What you will do:
1: Please translate this sentence from the SALT opinion piece into Spanish: "In fact, the federal income tax was not legalized until 1913."
2: From the SALT opinion piece, reproduce the passage that opens with the words containing "Constitutional scholars teach" and closes with "place ever since.".
3: Under the federalism described in the SALT opinion piece, which levels of government share power? Name each one.

OPINION - Guest writer

Worth its SALT

Deduction at risk in tax bills

SALT. That's the acronym for state and local taxes. And in the tax package recently passed by the House of Representatives, and in the separate Senate bill not yet passed, the practice of deducting from our federal taxes the state and local taxes we pay in Arkansas would be partially or totally eliminated.

It's called the SALT deduction. The result would be an increase in marginal tax rates for those Arkansans who itemize deductions on their tax returns. Regardless of how much tax rates are reduced by the bills.

Ours is a federalist form of government. Federalism, as established by our Constitution, divides power between a central government and state governments. States, then, divide certain powers with local governments. This model derives all power from the people. Consequently, power flows from the local level to the federal level. From the bottom up.

Constitutional scholars teach us that what is not spelled out in the Constitution as the province of the central government is reserved to the states. And that includes the power to tax on the state and local level.

When our federalist system was in its infancy, taxing power was almost exclusively at the local level. In fact, the federal income tax was not legalized until 1913. That's when the 16th Amendment to the Constitution was ratified. And the deductibility of state and local taxes from the federal income tax has been in place ever since.

Information supplied:
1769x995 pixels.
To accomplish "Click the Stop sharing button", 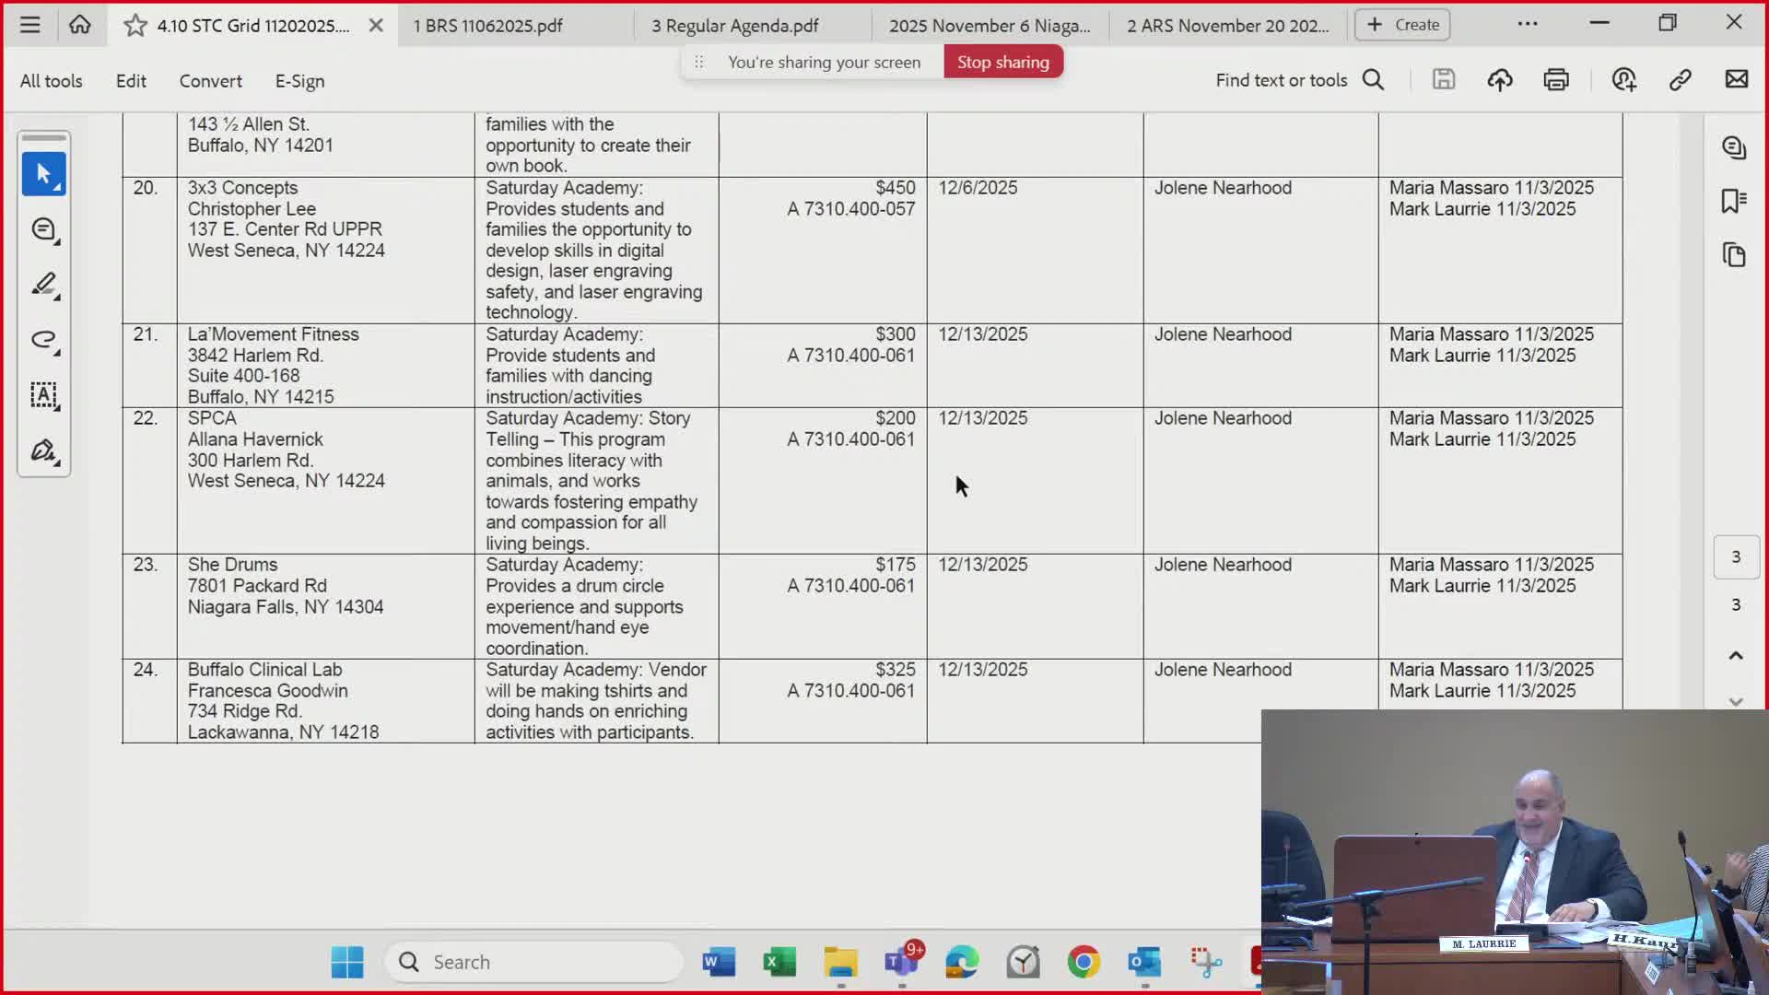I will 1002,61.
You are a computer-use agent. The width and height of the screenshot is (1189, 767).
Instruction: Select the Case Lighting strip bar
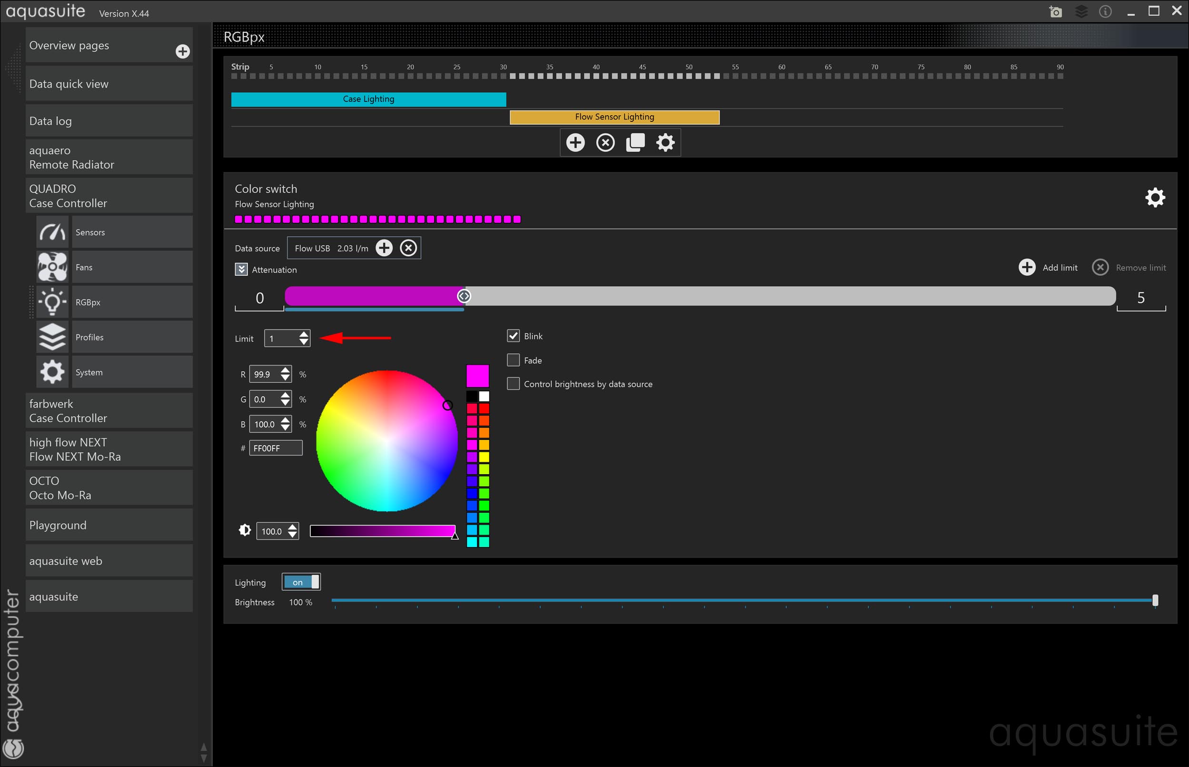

Results for the exercise:
1: De hecho, el impuesto federal sobre la renta no se legalizó hasta 1913.

2:
Constitutional scholars teach us that what is not spelled out in the Constitution as the province of the central government is reserved to the states. And that includes the power to tax on the state and local level.

When our federalist system was in its infancy, taxing power was almost exclusively at the local level. In fact, the federal income tax was not legalized until 1913. That's when the 16th Amendment to the Constitution was ratified. And the deductibility of state and local taxes from the federal income tax has been in place ever since.

3:
- Central government
- State governments
- Local governments